The parallels don’t do a lot for me overall. I managed to pull a Blue Jordan Hicks. Not an easy find, which is cool, but the color doesn’t add much. It’s the same with the four Artist Proofs. Had they not been in a separate pack in the box, they’re the kinds of cards I might miss during an initial run through the packs.
I managed to pull a couple of other inserts. Hall of Fame Gallery adds more opportunities for all-time greats. The layout for these is reminiscent of the Canvas Collection Reprints in Museum Collection. The art for these is done by Carlos Cabaleiro, one of the top artists working in the industry today.
The weak point for me are the Heritage inserts. I can’t pinpoint exactly what’s not working for me but I think it’s a combination of things. Personally, I’m not the biggest fan of the 1952 Topps design, which is the layout used here. It’s also been reused a lot over the years, so it’s probably just as much that seeing it again doesn’t feel special. The thick and dark nameplate overpower Gerry Garcia’s art as well. He takes a softer approach to his lines and colors compared to all of the artists who contributed to the set.
I really want to put together the 2018 Topps Gallery Baseball set. It’s beautiful and the checklist is a good one (with this rookie class, it’s hard not to). But the cost involved in building it, at least from packs, is too high. Up here in Canada, blasters are about $35 (Cdn.) after tax. With 32 total cards per box, that’s about a dollar a card. With near-perfect collation, it’ll probably take seven or eight blasters to get close to the shell set. Even then, I’m going to be missing about 40 short prints.

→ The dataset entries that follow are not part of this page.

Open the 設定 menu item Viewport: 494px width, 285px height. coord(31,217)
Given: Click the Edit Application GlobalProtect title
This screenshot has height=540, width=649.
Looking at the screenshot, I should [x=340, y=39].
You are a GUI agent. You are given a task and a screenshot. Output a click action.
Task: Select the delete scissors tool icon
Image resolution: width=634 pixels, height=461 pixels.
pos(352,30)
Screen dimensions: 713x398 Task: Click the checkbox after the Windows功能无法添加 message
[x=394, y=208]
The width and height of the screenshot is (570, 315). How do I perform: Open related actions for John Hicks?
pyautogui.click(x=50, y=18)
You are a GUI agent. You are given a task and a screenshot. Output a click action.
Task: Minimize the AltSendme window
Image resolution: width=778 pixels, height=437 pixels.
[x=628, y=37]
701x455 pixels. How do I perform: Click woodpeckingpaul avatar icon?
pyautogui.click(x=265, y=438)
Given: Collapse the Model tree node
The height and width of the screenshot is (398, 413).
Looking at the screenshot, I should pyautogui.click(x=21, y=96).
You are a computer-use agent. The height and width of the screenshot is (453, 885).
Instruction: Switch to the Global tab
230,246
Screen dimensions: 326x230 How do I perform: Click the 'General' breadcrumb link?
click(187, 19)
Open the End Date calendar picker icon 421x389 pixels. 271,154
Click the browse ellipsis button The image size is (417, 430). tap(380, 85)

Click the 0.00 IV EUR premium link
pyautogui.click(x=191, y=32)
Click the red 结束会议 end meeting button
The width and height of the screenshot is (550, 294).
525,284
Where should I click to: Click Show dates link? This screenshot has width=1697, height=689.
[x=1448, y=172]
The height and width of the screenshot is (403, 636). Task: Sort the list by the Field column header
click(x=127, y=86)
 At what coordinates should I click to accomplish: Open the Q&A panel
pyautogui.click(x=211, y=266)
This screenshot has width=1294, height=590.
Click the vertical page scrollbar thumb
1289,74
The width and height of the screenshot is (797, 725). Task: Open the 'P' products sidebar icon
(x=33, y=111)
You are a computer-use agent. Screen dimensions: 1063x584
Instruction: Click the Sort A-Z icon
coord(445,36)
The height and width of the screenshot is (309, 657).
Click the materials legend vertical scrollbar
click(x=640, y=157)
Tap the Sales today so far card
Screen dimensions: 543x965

The hobby boxes might bring some better value, especially with the much more generous autograph odds, but that’s not an option in my neck of the woods without heading to the secondary market.
I’ll probably pick up a couple of fat packs here and there on a whim, but going as deep as I’d like to doesn’t appear to be happening for me for 2018 Topps Gallery. I have no regrets giving one blaster a try but there’s not quite enough there to keep me going back. If there were another couple cards per blaster pack, it might be a different story. Even dropping the short prints and shrinking the checklist to 150 cards might entice me and my set-building sensibilities. But with just four cards per pack and long odds on getting anything fancy, the price feels high for what I’m looking to build.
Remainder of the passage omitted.